Communication is only part of the issue here.

In the above linked recent incident the police when contacted couldn't make it out from Kalgoorlie (despite an initial indication) and handed off to a station owner who was able to make a 600 km+ round trip across a broken road to resupply water.

That was lucky, and luck doesn't always land.

1 comments

In a truly life-threatening situation, the emergency authorities can send help by air

If they don’t and someone dies as a result, they are going to have an awful lot of explaining to do at the coronial inquiry, it isn’t going to end well for them

Of course I realise in this 1986 tragedy the coronial findings (whatever they were) seem to have made very little impact - but again, I think standards and expectations today are different from what they were almost 40 years ago

Dangers now are much as they were then.

That's just my opinion, of course, from working in such environs.

Ideally (hear me out) SMS messaging via Starlink won't operate in large swathes of the Murchison in any case, assuming Musk and other operators carry through on vague promises to turn ground|orbit comms off over Radio Quiet Zones for Radio and Microwave astronomy.

Further, I'm not sure you're grasping the practicalities of sending search and rescue teams to remote locations even when messages get through. Naturally emergency authorities want the best outcomes and make the best efforts they can.
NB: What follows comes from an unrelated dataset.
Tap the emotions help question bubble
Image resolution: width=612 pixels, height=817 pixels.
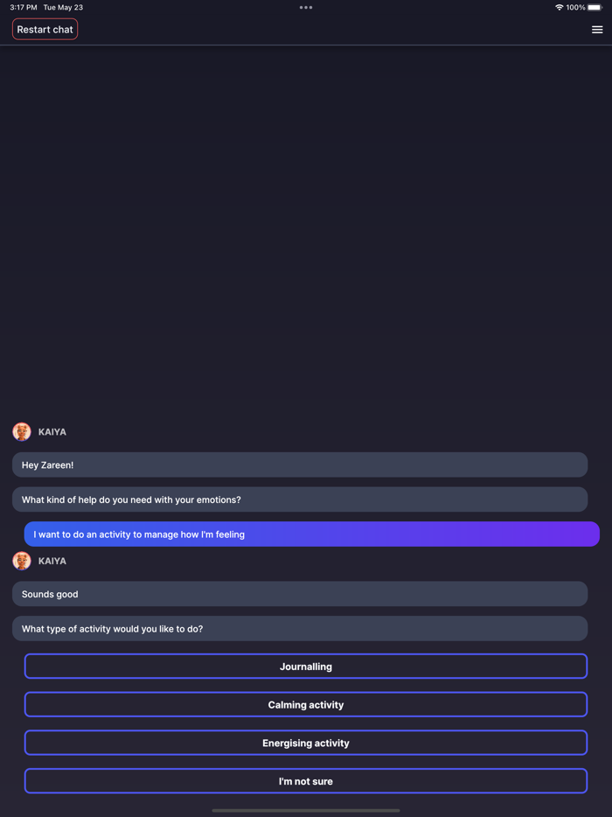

In reality resources have to be available and not directed elsewhere at the time, sufficient to the task (eg: able to land or drop aid that can be used at the correct location ) and numerous other problems that crop up in every post mortem of such incidents from well before the 1980s all the way through until today as people still die in the outback despite your thoughts about standards and expectations.

Forty years ago we prepped to go deep into areas and to have backup on standby (of our own and not "the authorities"). Today it's the same.

It would be interesting to study coronial findings/records - I don’t have the time (or even expertise) to do so properly - to understand to what extent recent fatal incidents have been due to being so unprepared (or unlucky) that they lacked the means to contact the authorities for help versus the authorities were unable to promptly send any due to resource limits (or bureaucratic ineptitude). I suspect the former is (especially nowadays) much more common than the latter, but of course I could be wrong-such a study could turn this discussion from a difference of opinion/perspective into something much more objective.